French President Francois Hollande made a one-day trip to Mali on Saturday,
promising to keep troops in the country until the job of restoring government
control in the Sahel state was finished. He was welcomed as a saviour by
cheering Malians.
The rebels' retreat to hideouts in the remote Adrar des Ifoghas mountains -
where Paris believes they are holding seven French hostages - heralds a
potentially more complicated new phase of France's intervention in its former
colony.
"We are still in the same war, but we're entering a new battle,"

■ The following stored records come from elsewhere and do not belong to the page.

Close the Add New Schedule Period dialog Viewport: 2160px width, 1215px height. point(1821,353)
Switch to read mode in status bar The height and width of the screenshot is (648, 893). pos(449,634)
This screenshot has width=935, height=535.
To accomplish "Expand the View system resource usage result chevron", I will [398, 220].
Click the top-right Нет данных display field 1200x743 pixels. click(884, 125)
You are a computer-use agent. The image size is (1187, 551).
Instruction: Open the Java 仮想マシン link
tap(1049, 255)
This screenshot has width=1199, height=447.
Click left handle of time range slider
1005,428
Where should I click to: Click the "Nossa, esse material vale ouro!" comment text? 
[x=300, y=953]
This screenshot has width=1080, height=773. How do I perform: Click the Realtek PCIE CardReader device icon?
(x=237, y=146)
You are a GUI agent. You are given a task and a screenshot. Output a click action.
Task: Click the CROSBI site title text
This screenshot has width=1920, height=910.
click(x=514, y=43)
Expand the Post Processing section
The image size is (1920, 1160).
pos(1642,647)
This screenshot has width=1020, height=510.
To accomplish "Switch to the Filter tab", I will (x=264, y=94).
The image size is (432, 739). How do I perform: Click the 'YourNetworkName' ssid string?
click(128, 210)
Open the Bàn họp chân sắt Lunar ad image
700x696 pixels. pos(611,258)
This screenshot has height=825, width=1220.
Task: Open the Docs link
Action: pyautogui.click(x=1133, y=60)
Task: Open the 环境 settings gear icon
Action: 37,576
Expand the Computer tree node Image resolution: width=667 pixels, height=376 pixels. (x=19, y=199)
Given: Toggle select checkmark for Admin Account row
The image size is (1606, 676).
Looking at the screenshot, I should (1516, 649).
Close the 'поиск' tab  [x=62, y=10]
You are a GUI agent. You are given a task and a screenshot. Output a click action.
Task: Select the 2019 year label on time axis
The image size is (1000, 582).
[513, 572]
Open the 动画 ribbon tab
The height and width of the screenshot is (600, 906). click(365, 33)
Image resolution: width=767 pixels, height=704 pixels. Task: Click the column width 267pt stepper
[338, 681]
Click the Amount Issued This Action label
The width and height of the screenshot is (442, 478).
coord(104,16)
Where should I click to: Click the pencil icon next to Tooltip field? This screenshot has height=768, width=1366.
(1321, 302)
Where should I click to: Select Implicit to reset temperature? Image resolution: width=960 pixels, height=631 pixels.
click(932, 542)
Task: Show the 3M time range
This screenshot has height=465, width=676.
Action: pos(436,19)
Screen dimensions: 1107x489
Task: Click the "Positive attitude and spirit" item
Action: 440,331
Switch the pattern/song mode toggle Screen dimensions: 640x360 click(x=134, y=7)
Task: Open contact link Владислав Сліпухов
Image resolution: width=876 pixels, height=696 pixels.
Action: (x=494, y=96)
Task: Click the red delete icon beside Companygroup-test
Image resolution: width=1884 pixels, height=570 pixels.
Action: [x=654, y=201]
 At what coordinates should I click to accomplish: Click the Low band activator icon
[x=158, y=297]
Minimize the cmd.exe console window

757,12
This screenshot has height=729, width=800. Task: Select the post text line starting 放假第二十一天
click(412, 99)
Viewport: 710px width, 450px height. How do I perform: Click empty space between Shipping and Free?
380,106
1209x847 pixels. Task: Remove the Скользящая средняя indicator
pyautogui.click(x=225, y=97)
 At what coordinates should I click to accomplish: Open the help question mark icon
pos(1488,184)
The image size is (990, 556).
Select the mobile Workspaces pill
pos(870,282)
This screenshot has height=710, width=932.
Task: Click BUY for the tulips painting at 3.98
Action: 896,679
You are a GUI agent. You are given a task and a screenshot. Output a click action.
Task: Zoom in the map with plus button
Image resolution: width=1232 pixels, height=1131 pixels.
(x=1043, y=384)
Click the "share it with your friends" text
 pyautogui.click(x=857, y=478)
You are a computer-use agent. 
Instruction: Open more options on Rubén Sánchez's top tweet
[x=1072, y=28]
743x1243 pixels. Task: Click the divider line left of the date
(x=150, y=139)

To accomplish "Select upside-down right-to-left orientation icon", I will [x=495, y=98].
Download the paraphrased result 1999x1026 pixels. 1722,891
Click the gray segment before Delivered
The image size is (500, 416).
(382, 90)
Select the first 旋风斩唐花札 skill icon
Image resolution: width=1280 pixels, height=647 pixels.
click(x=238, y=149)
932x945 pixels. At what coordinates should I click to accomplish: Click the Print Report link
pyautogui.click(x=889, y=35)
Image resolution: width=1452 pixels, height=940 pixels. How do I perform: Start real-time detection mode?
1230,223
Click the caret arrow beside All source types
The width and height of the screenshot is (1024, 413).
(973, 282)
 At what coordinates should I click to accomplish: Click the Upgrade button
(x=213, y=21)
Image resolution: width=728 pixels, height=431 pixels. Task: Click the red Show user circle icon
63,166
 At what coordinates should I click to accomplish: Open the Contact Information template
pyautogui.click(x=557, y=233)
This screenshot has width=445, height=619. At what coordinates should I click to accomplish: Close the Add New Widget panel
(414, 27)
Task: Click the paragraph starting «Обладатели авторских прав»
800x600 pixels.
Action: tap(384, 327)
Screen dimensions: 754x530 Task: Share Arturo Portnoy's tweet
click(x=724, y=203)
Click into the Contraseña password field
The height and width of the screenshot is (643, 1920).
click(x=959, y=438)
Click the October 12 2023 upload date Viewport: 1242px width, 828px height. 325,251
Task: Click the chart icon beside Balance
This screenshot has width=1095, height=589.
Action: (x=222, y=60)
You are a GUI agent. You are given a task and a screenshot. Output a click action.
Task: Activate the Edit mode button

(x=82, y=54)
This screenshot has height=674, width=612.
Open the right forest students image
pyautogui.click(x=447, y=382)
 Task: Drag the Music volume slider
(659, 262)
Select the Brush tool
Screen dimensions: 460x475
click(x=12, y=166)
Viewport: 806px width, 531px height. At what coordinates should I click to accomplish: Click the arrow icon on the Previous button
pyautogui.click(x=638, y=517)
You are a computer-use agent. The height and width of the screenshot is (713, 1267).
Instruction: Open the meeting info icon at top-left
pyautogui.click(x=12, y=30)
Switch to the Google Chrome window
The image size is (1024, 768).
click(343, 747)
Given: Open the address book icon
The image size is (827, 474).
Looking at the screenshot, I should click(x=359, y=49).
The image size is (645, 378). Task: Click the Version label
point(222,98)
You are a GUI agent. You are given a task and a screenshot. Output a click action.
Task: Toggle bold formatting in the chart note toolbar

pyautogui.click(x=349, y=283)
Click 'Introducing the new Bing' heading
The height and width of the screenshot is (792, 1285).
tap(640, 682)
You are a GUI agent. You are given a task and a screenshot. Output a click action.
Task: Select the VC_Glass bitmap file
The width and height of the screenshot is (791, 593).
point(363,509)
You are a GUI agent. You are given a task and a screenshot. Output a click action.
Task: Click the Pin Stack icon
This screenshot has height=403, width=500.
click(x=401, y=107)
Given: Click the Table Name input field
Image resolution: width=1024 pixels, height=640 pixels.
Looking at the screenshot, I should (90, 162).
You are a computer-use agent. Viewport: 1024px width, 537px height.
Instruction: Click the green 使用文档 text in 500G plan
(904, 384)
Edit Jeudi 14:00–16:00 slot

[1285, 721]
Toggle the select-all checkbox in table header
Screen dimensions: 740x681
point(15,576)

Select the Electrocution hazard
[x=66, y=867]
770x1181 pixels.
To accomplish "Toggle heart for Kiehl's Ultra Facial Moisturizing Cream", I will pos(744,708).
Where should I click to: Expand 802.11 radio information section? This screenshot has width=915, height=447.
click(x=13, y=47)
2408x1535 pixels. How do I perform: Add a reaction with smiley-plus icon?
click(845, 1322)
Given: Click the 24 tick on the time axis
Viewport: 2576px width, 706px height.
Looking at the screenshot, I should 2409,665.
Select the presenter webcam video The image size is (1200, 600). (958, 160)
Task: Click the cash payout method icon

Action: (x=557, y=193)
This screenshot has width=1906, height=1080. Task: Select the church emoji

said Vincent Desportes, a French former general and now associate professor at
Science-Po university in Paris.
"We will look to gradually wear out and destroy the terrorists that are
sheltering in the Ifoghas. It's now a war of intelligence [services], strikes
and probably action by special forces in the background."
Withdrawal plans
Hollande said on Saturday that Paris would withdraw its troops from Mali
once the landlocked West African nation had restored sovereignty over its
territory and a UN-backed African military force could take over from the
French soldiers.
Drawn mostly from Mali's West African neighbours, this force is expected to
number more than 8 000. But its deployment has been badly hampered by shortages
of kit and airlift capacity and questions about who will fund the estimated $1bn
cost.
Fabius said French soldiers may soon pull back from Timbuktu. Its residents
had celebrated their liberation from the Islamists, who had handed down
punishments including whipping and amputation for breaking sharia law.
The rebels also smashed sacred Sufi mausoleums and destroyed or stole some 2
000 ancient manuscripts at the South African-sponsored Baba Ahmed Institute, causing
international outcry.
"A withdrawal could happen very quickly," Fabius said. "We're
working towards it because we have no desire to stay there for the long-term.